■ **Assigned task**: Produce a word-for-word copy of the listing below without its pictures.

------ Extracted entries

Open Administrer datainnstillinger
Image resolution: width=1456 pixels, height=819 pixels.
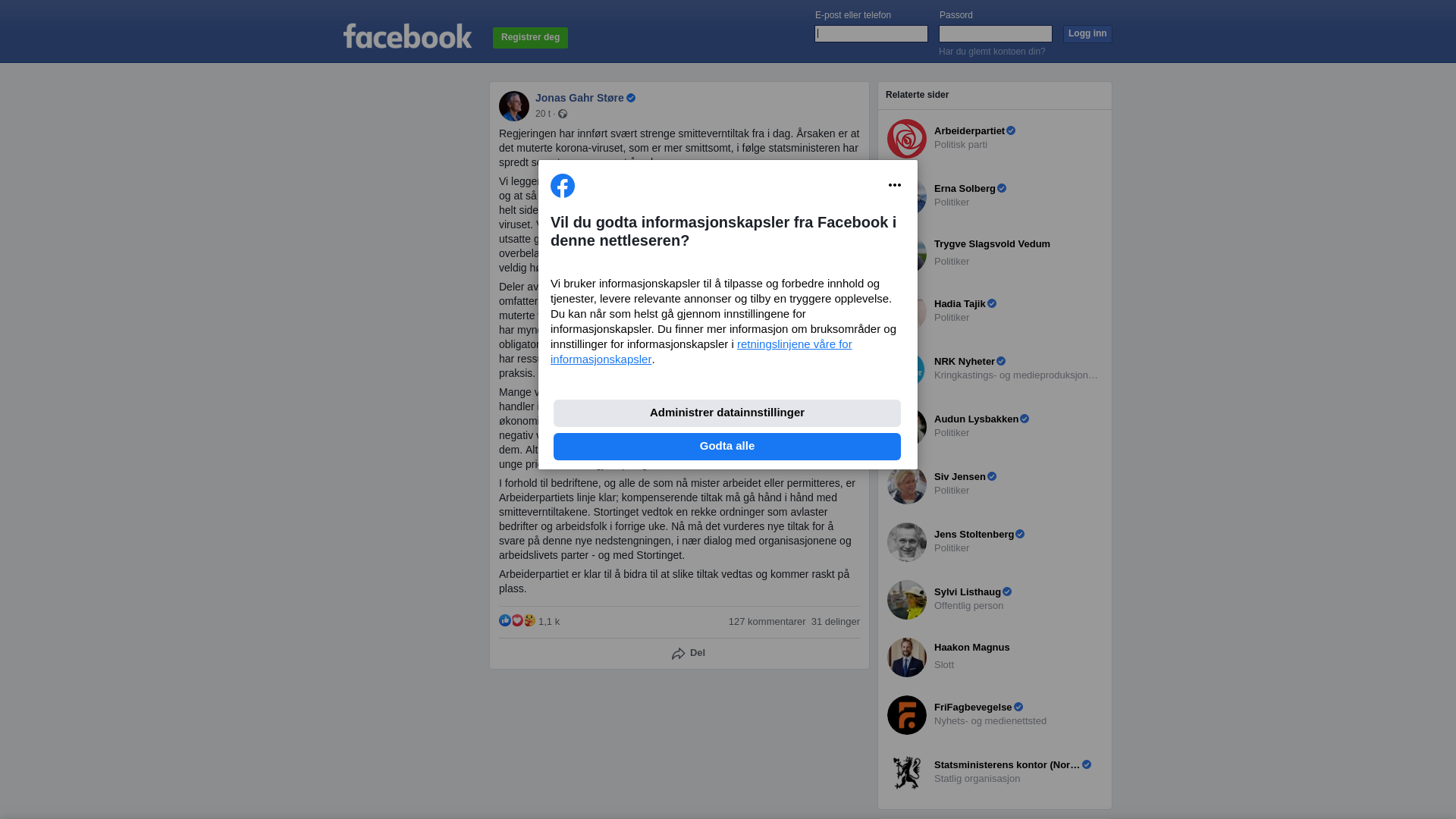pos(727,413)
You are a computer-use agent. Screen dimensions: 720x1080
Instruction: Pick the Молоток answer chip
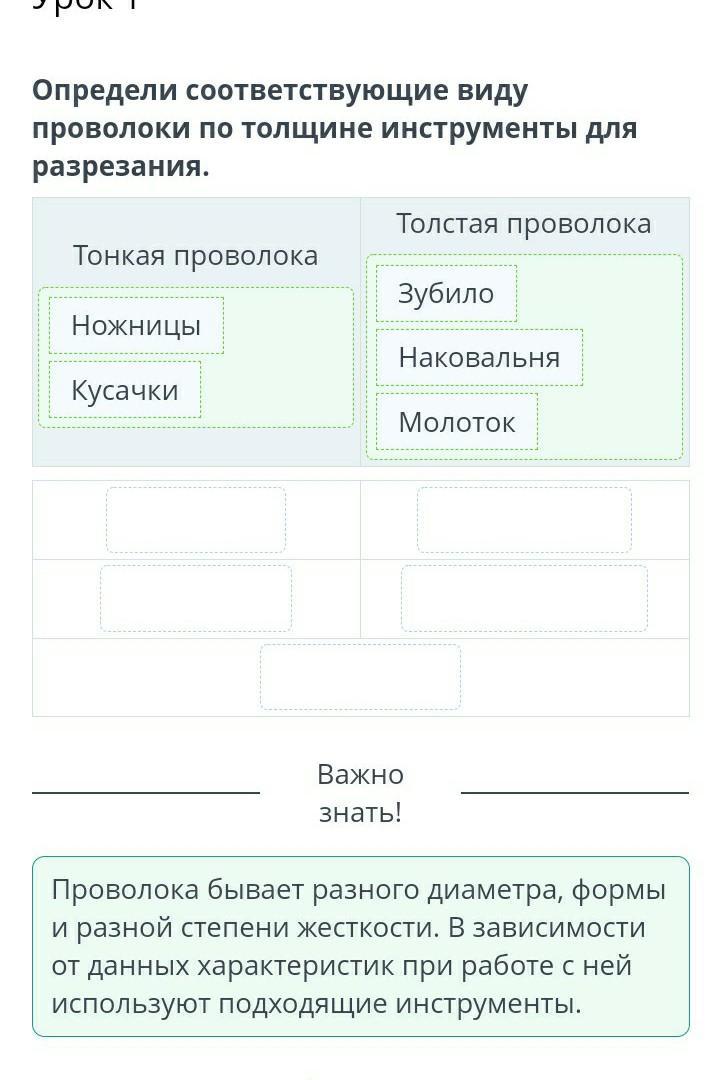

------------

■ **Result of this task**:
Open Administrer datainnstillinger
Image resolution: width=1456 pixels, height=819 pixels.
pos(727,413)
You are a computer-use agent. Screen dimensions: 720x1080
Instruction: Pick the Молоток answer chip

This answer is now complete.